**Available data**
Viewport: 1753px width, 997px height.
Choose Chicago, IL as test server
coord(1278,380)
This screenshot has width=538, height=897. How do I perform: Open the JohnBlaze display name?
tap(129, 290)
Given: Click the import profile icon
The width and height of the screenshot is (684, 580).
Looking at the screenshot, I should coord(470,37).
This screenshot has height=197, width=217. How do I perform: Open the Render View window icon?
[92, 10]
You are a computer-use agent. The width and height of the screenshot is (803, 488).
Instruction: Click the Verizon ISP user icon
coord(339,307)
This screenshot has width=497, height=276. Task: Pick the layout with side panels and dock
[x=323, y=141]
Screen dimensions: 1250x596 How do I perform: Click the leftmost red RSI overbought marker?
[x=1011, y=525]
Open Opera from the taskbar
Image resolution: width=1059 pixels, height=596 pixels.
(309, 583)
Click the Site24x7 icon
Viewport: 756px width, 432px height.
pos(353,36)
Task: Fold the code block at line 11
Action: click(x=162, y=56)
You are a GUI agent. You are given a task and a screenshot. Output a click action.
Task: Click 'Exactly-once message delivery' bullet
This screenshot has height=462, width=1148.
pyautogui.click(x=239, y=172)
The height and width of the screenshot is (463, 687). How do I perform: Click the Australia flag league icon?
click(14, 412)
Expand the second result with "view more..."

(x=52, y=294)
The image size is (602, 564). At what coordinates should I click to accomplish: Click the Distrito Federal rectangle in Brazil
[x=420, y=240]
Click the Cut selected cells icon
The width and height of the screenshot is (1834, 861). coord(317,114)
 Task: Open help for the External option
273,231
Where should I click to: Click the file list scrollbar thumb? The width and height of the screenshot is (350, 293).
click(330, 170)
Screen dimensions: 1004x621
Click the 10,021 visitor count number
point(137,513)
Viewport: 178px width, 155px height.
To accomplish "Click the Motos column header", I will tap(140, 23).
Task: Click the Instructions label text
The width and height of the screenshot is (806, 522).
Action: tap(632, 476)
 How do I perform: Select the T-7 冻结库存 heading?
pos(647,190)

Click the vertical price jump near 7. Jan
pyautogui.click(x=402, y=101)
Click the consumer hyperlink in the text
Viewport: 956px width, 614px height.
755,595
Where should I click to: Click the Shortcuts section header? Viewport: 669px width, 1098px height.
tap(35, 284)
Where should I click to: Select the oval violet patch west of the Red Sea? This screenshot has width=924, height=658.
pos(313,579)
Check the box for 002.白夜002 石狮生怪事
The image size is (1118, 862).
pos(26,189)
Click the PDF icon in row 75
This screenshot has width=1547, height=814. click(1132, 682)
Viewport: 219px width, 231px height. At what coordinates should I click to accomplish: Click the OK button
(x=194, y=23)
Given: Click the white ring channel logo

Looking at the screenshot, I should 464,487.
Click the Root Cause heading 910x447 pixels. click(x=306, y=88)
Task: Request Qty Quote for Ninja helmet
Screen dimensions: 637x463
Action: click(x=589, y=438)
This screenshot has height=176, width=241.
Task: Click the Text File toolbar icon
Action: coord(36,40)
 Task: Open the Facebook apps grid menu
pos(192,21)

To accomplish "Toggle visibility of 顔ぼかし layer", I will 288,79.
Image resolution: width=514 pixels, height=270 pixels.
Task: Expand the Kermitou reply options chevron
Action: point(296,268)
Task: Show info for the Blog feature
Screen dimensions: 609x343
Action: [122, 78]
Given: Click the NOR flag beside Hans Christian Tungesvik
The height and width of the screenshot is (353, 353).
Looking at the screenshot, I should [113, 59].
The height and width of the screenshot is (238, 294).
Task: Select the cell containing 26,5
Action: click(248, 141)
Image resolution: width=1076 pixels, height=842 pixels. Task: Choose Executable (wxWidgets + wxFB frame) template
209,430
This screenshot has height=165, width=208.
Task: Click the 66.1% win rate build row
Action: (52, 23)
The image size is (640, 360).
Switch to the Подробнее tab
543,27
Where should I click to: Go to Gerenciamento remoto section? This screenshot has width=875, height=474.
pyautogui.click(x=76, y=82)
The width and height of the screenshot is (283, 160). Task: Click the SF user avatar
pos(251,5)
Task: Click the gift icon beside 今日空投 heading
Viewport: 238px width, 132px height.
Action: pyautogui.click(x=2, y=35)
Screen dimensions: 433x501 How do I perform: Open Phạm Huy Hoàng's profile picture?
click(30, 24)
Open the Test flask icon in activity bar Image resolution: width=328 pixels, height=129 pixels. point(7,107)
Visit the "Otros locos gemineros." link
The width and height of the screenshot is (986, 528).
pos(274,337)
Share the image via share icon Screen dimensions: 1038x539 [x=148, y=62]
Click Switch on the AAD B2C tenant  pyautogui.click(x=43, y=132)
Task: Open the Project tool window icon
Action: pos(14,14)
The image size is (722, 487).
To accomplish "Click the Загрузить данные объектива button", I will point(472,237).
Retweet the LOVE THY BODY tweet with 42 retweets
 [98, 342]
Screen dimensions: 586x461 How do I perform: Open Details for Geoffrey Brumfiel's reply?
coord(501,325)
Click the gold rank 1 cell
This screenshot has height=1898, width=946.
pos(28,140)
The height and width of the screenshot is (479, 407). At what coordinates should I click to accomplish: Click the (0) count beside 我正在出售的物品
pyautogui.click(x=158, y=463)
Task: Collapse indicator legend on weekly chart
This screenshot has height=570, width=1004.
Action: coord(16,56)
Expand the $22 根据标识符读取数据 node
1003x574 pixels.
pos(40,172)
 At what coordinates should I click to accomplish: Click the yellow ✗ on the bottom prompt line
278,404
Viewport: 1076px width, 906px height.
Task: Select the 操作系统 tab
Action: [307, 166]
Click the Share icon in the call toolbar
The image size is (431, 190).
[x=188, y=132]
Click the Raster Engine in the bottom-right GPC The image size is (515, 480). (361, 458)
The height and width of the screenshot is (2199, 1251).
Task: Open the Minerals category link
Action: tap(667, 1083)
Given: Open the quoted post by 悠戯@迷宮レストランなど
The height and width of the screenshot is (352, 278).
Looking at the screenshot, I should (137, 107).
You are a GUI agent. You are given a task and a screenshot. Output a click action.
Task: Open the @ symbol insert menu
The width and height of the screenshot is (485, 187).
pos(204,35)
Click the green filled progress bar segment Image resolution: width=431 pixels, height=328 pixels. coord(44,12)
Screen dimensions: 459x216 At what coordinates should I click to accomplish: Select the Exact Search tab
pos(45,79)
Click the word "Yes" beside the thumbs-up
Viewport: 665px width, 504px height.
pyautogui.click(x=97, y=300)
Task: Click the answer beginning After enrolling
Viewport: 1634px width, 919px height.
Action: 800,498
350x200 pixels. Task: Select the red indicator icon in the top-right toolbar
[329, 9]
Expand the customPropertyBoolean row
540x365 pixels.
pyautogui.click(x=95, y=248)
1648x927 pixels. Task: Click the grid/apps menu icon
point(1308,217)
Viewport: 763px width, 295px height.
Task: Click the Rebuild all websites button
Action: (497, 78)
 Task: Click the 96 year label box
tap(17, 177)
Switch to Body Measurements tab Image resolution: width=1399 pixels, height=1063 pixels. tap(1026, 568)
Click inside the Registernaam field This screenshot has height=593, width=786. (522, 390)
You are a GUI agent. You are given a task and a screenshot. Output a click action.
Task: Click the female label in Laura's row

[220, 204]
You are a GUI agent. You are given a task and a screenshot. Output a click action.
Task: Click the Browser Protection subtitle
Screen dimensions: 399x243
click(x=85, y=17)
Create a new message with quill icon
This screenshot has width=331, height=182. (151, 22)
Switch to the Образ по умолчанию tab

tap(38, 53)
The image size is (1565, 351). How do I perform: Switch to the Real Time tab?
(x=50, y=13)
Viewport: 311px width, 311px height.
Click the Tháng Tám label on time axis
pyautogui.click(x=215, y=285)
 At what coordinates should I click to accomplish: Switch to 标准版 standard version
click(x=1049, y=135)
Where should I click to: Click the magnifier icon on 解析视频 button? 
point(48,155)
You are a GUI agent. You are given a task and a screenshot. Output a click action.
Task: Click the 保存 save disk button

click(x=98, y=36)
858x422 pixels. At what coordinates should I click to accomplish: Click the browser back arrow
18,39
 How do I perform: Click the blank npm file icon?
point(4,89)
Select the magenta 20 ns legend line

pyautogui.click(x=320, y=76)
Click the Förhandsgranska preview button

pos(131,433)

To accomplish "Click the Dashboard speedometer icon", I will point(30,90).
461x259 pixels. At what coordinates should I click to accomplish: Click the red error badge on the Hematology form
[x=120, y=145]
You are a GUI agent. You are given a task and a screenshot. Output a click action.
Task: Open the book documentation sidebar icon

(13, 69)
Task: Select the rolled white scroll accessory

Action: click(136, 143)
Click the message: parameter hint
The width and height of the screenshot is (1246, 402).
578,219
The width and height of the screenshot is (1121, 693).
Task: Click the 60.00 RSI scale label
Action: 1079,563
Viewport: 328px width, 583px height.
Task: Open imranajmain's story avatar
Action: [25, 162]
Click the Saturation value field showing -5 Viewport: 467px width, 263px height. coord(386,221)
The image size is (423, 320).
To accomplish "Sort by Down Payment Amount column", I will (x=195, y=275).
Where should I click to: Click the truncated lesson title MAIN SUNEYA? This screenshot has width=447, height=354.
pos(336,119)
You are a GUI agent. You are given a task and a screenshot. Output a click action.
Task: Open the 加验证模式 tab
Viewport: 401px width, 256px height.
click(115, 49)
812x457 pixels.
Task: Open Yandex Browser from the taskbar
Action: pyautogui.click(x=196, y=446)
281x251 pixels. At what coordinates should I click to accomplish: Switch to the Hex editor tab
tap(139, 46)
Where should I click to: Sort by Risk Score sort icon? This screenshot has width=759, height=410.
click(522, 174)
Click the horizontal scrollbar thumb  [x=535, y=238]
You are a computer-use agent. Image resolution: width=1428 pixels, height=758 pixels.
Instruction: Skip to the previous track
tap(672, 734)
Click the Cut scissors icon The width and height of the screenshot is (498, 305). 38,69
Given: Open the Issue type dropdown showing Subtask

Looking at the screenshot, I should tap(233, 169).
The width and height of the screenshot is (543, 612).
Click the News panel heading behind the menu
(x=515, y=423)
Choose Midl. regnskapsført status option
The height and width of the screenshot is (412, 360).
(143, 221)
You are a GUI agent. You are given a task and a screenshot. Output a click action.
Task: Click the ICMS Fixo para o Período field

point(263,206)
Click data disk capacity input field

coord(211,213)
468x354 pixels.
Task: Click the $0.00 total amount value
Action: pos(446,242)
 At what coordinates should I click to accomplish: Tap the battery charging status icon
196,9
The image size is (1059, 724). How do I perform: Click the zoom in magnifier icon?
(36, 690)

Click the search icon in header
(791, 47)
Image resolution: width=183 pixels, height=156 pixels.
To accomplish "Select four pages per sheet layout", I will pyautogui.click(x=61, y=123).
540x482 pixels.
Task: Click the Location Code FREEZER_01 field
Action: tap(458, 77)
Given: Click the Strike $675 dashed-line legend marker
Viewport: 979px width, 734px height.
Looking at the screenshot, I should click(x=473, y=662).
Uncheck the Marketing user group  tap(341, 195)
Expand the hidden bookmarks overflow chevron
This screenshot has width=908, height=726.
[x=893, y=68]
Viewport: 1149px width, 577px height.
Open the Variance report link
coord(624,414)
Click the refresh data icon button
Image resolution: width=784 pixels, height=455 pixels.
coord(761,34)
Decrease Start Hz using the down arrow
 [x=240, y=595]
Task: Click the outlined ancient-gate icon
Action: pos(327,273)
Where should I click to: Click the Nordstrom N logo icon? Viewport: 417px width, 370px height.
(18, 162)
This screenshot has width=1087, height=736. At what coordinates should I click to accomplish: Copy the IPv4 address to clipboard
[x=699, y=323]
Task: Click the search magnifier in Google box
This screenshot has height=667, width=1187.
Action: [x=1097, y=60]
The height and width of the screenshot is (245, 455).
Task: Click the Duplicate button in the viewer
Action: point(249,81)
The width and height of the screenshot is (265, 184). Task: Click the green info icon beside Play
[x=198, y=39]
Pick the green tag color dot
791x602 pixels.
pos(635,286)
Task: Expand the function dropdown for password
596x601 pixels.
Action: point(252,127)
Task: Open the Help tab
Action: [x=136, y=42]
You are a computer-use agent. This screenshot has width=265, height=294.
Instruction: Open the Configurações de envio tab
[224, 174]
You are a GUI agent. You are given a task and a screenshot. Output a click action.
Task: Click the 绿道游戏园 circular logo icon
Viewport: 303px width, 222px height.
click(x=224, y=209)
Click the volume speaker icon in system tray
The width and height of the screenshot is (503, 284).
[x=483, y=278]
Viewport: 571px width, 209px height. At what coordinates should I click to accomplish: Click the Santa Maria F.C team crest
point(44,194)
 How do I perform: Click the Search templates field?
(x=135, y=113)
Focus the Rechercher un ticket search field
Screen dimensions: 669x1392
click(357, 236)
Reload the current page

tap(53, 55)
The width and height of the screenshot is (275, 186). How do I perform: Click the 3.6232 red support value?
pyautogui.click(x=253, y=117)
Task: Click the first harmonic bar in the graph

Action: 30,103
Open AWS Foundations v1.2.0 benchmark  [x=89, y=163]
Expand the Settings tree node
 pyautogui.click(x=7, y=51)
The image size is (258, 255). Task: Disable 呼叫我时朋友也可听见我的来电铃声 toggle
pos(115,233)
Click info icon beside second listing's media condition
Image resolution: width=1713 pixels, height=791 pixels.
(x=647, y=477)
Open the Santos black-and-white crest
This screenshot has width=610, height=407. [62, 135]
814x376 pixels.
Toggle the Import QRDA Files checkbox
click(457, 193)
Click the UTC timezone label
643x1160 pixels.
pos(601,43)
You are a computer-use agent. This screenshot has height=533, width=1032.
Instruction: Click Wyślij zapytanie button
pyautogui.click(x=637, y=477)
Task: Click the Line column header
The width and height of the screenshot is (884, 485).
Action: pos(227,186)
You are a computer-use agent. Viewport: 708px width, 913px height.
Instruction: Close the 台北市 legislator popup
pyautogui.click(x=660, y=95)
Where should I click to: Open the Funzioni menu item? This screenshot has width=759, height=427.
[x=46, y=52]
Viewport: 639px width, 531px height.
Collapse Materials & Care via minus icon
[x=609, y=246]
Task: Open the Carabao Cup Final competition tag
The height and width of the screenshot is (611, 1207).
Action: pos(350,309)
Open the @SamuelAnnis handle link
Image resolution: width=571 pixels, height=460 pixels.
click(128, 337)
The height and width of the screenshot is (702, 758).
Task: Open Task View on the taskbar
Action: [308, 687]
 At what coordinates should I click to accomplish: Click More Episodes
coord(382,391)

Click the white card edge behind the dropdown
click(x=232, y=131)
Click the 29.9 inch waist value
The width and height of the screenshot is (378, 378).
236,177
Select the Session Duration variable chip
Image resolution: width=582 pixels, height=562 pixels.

**Task statement**
Go through the listing above and locate each line that holds the word "computer". Copy those lines.

**Response to the exercise**
You are a computer-use agent. The width and height of the screenshot is (803, 488).
You are a computer-use agent. Image resolution: width=1428 pixels, height=758 pixels.
You are a computer-use agent. This screenshot has width=265, height=294.
You are a computer-use agent. This screenshot has height=533, width=1032.
You are a computer-use agent. Viewport: 708px width, 913px height.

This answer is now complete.